Preferential Solute Transport in Low Permeability Zones During Spontaneous Imbibition in Heterogeneous Porous Media

Abstract

Multiphase flows in porous media, and the associated solute transport processes, are controlled by a combination of gravity, capillary, and viscous forces. Geologic heterogeneity influences flow and transport processes, yet gaps exist in our understanding of how heterogeneity impacts capillary-driven transport, such as during spontaneous imbibition. Here we use positron emission tomography, combined with a newly developed method for conducting spontaneous imbibition experiments, to observe solute transport into low permeability regions during imbibition. Using an experimentally parameterized 2D numerical model, we demonstrate how capillary-driven flow near the imbibition front can carry solutes into low permeability regions. This process displaces solutes from high permeability zones, while the cumulative amount of solute in low permeability zones increases, opposite of what is observed under fully saturated solute transport conditions. These results highlight the complex flow and solute transport behavior that arise during multiphase displacements in heterogeneous geologic porous media.

Plain Language Summary

Solutes and contaminants dissolved in a fluid, such as water, are carried along with the fluid as it migrates in the subsurface. In some subsurface settings, there are multiple fluids present. For example, above the water table a zone of soil and rock has pores filled with different fractions of water and air; in geologic carbon storage reservoirs the rock has pores filled with different fractions of supercritical CO₂ and brine.
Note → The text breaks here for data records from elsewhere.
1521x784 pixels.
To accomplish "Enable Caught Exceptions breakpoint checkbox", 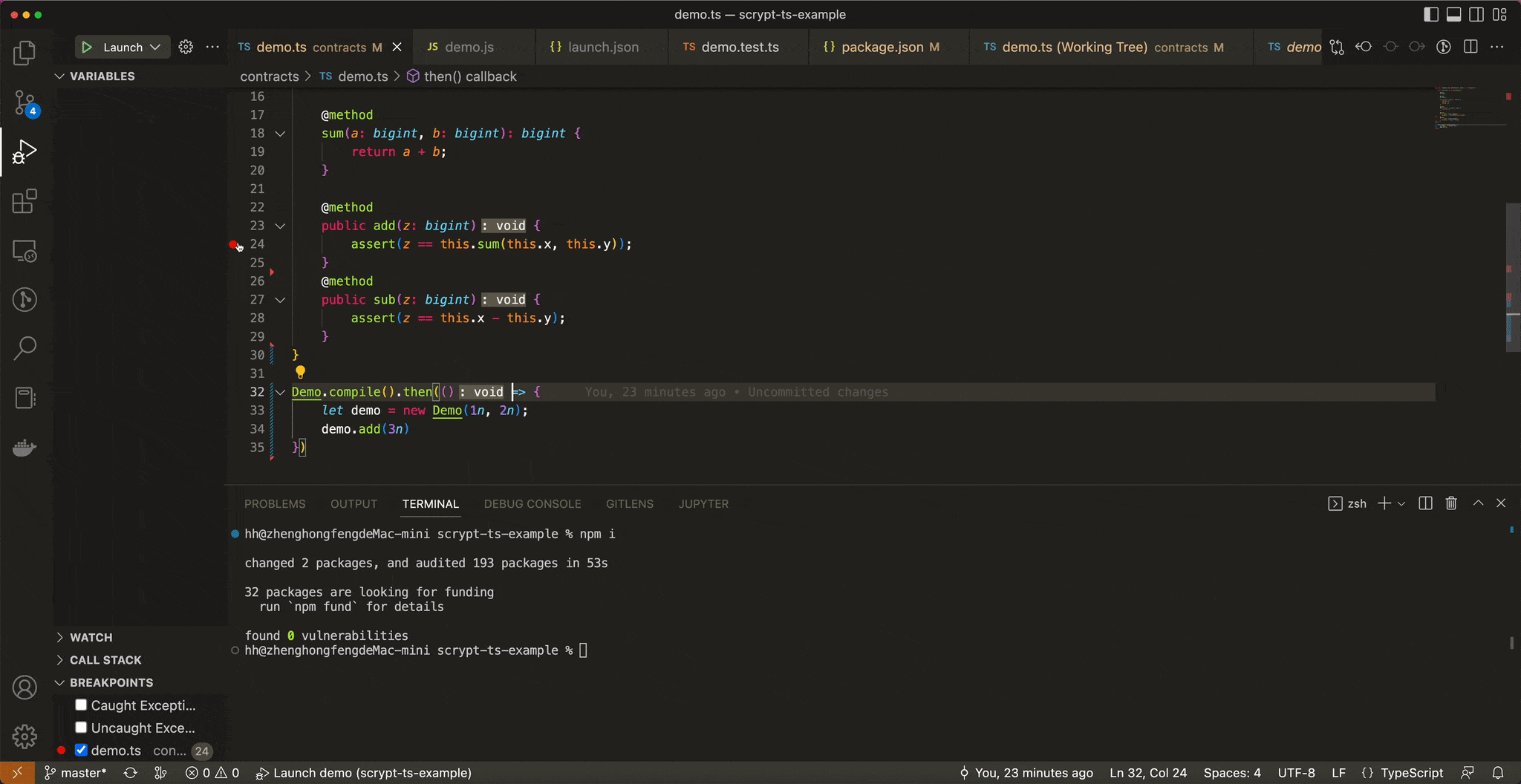I will (x=82, y=705).
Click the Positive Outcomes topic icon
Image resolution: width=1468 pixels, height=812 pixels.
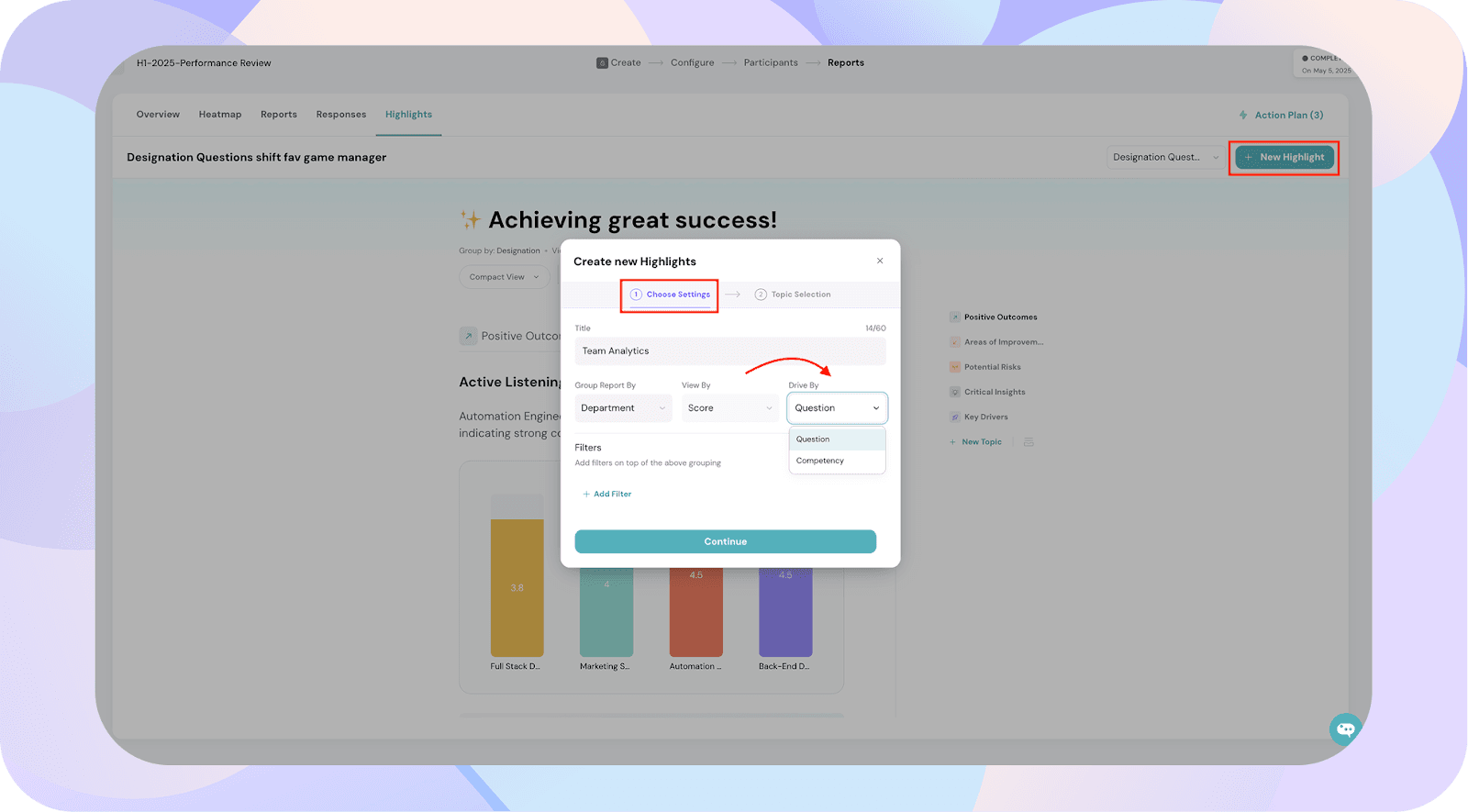(954, 317)
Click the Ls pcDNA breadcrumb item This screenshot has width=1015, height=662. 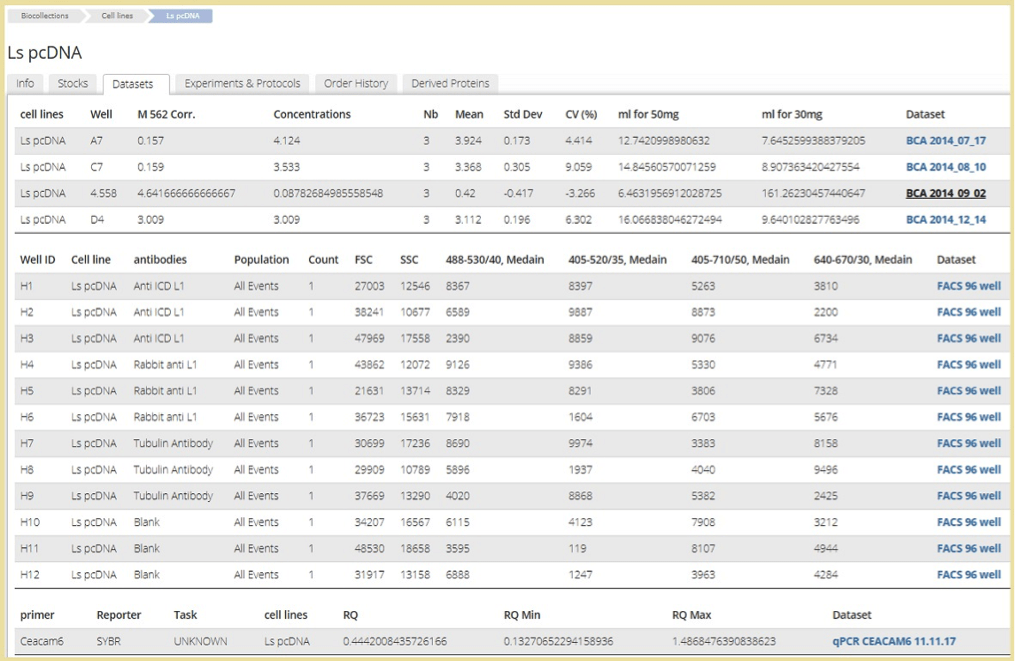(182, 16)
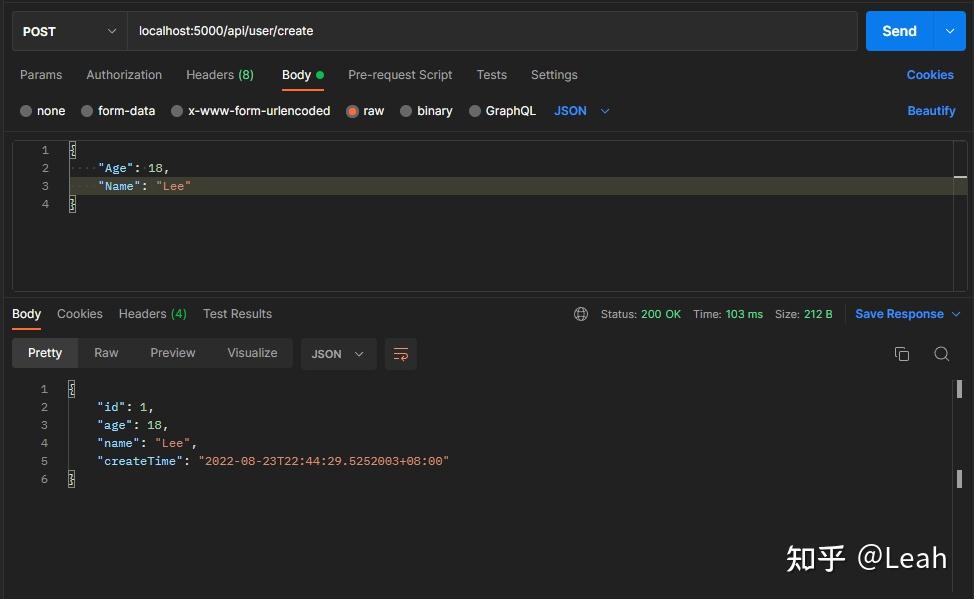
Task: Choose GraphQL as the body type
Action: (x=502, y=111)
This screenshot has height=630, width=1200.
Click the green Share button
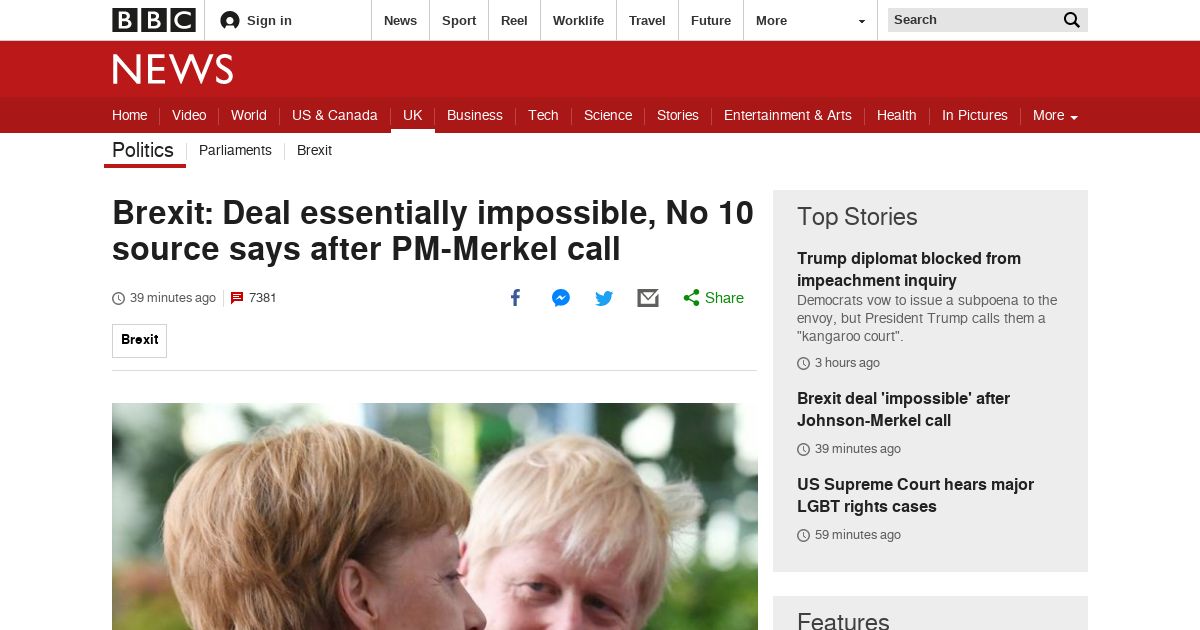pos(713,298)

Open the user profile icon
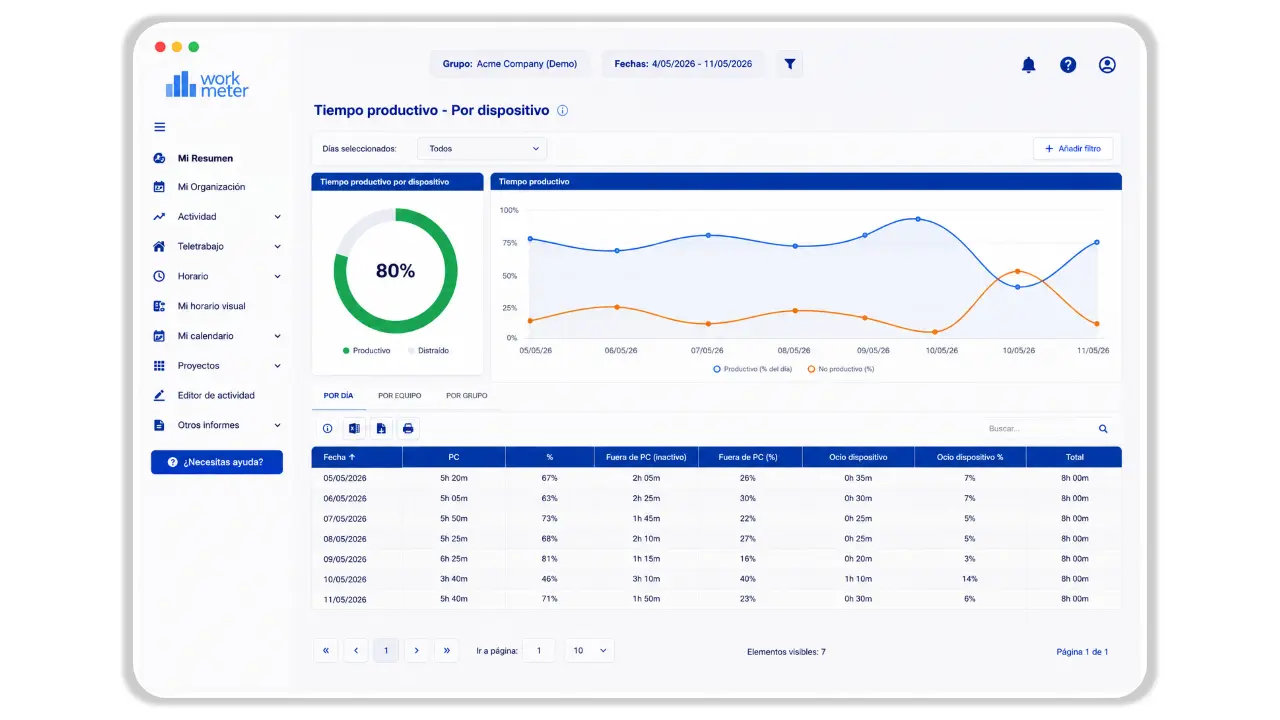(x=1107, y=65)
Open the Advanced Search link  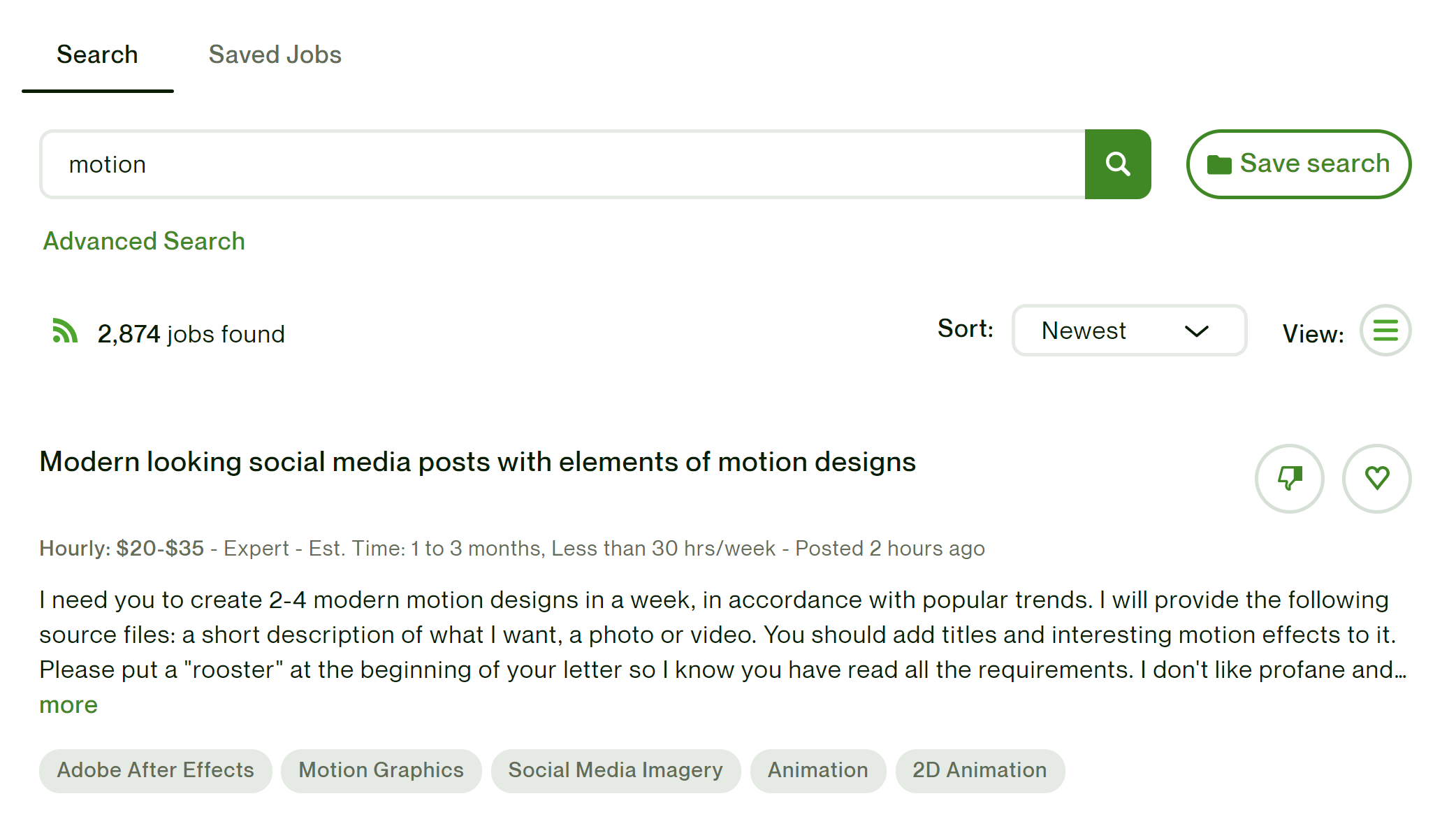tap(144, 241)
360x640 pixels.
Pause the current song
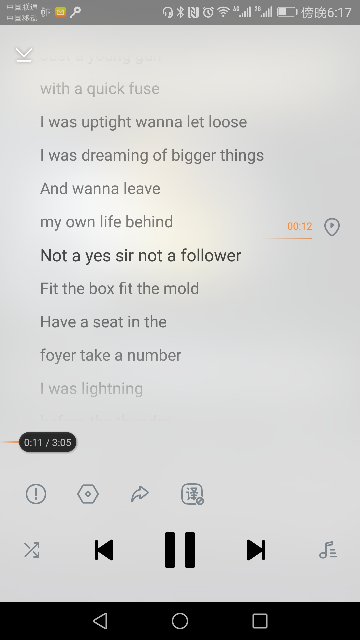pyautogui.click(x=180, y=550)
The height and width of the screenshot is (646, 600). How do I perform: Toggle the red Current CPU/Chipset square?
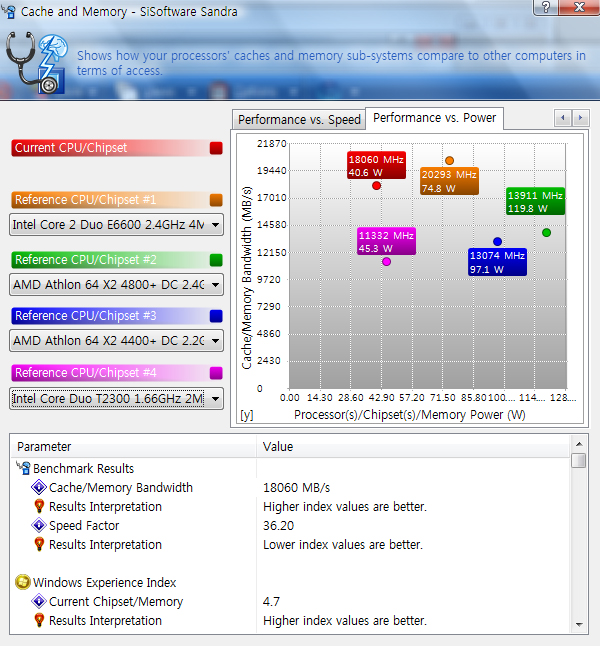point(216,148)
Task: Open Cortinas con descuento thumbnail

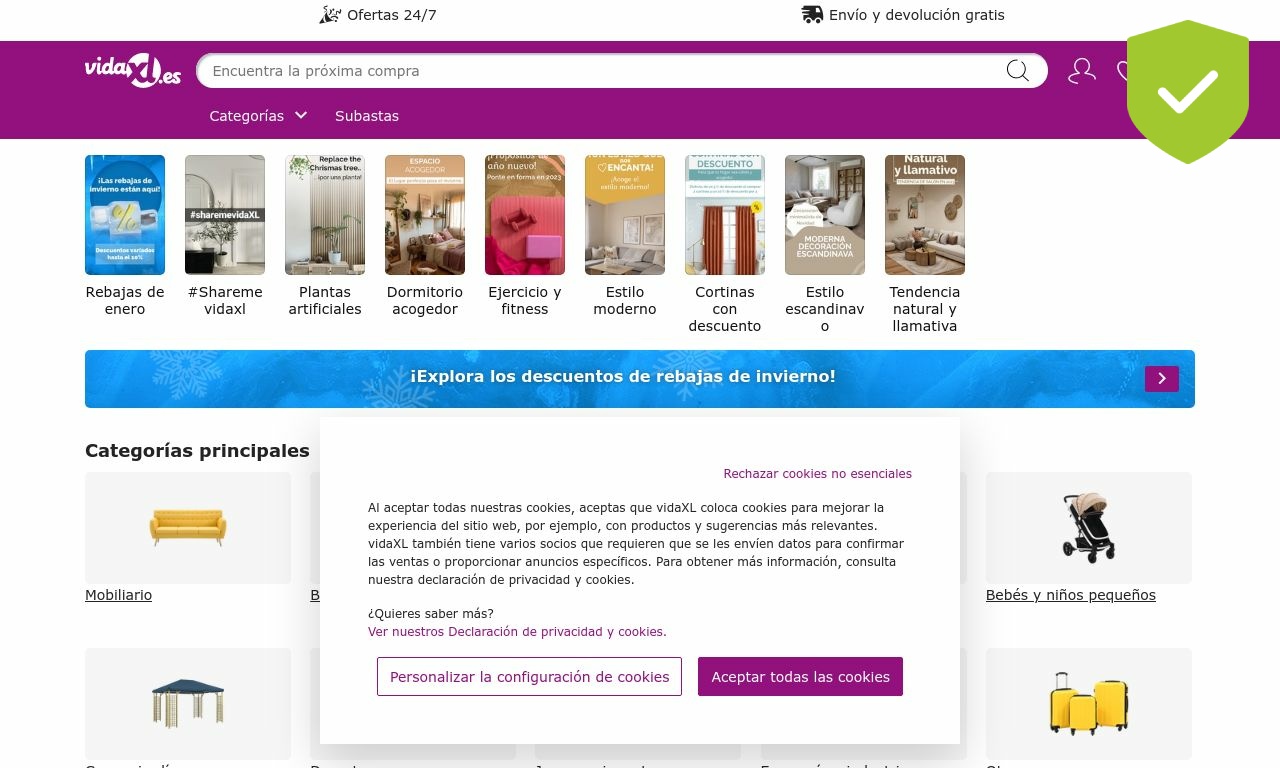Action: click(725, 215)
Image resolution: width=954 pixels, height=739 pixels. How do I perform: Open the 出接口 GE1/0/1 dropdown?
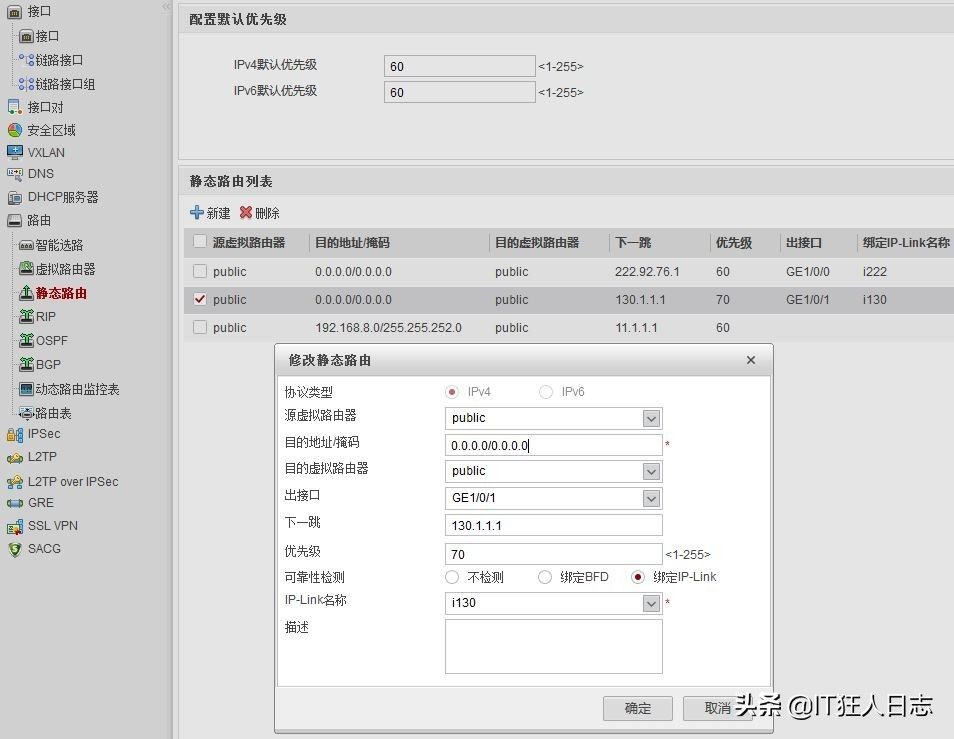click(x=651, y=498)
The nature of the geologic setting controls how these fluids displace one another in the subsurface. In this study, we perform experiments that are quantified with medical imaging techniques to study how solutes are carried with water during a specific type of displacement process known as spontaneous imbibition. These imaging techniques allow us to see inside geologic rock cores and monitor solute migration and immobilization processes. Results of the experiments and associated mathematical modeling highlight a mechanism of solute immobilization that is unique to the process of spontaneous imbibition. These results may help explain why some contaminants can be immobilized for extended periods of time before reaching groundwater supplies.